## What is expected
Each line of the data that includes the string "folder" is to be copied out.

Entries supplied: Begin

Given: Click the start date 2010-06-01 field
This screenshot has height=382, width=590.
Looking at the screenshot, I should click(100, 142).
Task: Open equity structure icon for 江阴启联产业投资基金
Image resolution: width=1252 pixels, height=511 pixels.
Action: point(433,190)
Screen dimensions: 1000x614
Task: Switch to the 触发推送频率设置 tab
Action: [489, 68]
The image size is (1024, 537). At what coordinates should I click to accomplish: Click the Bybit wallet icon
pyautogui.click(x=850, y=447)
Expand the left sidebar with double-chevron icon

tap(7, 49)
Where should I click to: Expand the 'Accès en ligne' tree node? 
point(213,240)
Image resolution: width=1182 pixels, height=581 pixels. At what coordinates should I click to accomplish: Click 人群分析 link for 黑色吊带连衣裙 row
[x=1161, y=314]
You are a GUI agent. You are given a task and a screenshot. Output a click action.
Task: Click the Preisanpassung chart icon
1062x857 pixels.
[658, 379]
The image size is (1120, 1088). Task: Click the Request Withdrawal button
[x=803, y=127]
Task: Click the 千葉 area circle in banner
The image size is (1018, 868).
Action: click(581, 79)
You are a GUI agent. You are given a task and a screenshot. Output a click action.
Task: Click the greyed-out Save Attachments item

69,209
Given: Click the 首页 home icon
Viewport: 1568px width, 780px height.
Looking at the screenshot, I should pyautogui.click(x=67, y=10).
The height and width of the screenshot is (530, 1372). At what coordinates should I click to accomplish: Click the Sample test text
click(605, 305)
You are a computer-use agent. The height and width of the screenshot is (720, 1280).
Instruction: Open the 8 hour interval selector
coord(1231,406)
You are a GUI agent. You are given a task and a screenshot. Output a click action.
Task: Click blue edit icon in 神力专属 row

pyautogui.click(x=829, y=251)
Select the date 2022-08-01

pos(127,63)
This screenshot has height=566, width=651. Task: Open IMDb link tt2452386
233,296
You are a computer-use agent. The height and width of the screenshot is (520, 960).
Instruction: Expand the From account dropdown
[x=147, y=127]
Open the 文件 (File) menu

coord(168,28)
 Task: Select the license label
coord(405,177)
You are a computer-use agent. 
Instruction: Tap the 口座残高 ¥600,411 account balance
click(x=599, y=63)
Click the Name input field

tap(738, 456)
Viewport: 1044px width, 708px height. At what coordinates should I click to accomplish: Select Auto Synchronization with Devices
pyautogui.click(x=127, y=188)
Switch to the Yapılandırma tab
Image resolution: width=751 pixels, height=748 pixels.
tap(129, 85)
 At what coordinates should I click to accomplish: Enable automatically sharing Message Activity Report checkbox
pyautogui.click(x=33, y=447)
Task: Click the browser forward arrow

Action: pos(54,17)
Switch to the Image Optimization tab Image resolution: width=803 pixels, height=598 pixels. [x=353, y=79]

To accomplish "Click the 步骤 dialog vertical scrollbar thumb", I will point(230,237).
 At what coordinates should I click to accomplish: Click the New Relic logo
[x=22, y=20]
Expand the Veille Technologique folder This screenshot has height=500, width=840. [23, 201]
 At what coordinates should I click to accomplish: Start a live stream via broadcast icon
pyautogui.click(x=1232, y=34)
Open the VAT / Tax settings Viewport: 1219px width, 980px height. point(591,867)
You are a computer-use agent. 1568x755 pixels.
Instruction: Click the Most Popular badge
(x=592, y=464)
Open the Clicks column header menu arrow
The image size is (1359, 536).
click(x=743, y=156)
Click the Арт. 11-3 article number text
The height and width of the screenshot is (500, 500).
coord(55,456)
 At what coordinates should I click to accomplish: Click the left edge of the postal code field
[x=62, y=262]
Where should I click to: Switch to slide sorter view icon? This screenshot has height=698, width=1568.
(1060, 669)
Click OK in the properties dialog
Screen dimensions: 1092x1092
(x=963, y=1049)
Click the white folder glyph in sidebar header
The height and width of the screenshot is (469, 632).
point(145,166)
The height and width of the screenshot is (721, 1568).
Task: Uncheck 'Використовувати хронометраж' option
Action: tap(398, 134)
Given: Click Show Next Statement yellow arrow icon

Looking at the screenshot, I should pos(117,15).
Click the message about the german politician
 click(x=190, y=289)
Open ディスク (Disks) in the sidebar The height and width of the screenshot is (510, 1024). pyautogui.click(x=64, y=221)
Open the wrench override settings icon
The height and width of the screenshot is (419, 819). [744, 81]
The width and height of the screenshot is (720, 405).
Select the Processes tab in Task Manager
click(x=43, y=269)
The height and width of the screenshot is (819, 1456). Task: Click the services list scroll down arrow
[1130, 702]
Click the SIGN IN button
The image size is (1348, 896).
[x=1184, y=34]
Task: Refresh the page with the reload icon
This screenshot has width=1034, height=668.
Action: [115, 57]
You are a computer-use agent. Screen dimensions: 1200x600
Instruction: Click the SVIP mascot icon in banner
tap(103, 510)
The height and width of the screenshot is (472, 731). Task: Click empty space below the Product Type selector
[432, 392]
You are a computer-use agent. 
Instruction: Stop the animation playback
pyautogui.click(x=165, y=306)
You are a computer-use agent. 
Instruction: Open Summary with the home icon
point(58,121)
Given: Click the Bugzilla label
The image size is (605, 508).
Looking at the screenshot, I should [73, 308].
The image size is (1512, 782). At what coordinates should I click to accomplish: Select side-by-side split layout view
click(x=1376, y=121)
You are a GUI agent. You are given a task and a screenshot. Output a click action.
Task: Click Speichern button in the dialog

Entries supplied: End

## Reply to the task
Expand the Veille Technologique folder This screenshot has height=500, width=840. [23, 201]
Click the white folder glyph in sidebar header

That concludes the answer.